■ TEXT BLOCK ■
● ● ● ●

Scientific classification
- Kingdom: Plantae
- Clade: Tracheophytes
- Clade: Angiosperms
- Clade: Eudicots
- Clade: Asterids
- Order: Apiales
- Family: Apiaceae
- Subfamily: Apioideae
- Tribe: Selineae
- Genus: Neoparrya Mathias
- Species: N. lithophila
- Binomial name: Neoparrya lithophila Mathias
- Synonyms: Aletes lithophila (Mathias) W.Weber;

= Neoparrya =

- Genus: Neoparrya
- Species: lithophila
- Authority: Mathias
- Conservation status: G3
- Synonyms: Aletes lithophila (Mathias) W.Weber
- Parent authority: Mathias

Species of flowering plant

Neoparrya is a monotypic genus of flowering plant in the carrot family Apiaceae. Its only species is Neoparrya lithophila, also known by the common names Bill's neoparrya and rock-loving aletes. It is native to Colorado and New Mexico.

● ● ● ●

■ DATASET ENTRIES ■
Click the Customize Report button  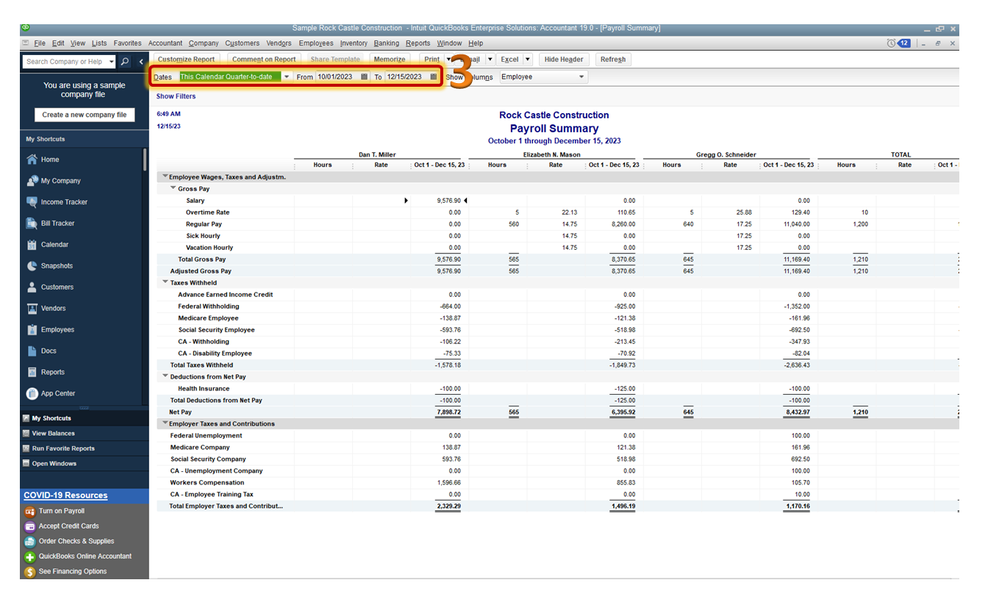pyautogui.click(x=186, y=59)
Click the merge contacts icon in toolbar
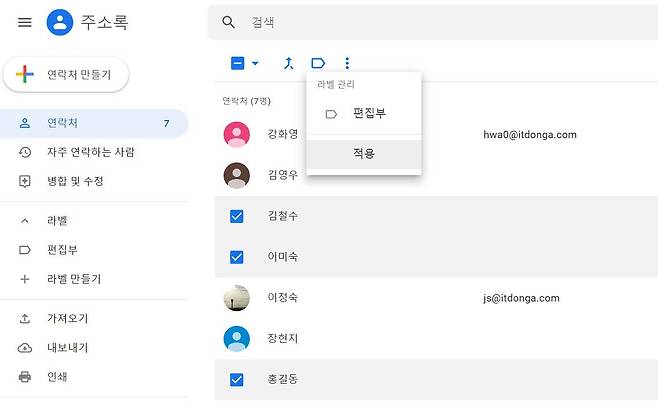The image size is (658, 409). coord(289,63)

● ● ● ●

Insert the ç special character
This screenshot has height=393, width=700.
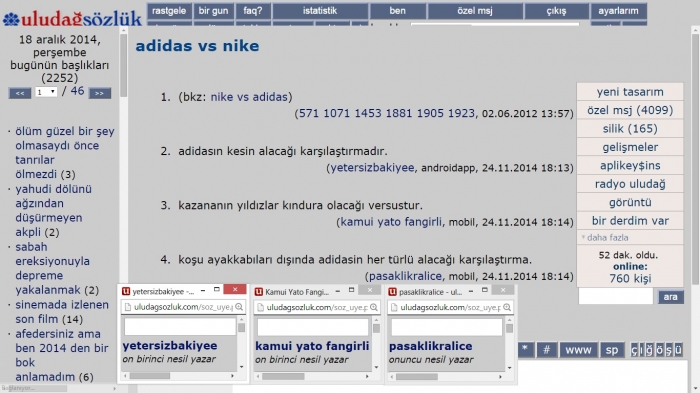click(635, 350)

● ● ● ●

■ WORK TO COMPLETE ■
Summarize the Neoparrya text above in two sentences.

■ ANSWER ■
Neoparrya is a monotypic genus of flowering plant in the carrot family Apiaceae, and its only species is Neoparrya lithophila. This species is also known by the common names Bill's neoparrya and rock-loving aletes and is native to Colorado and New Mexico.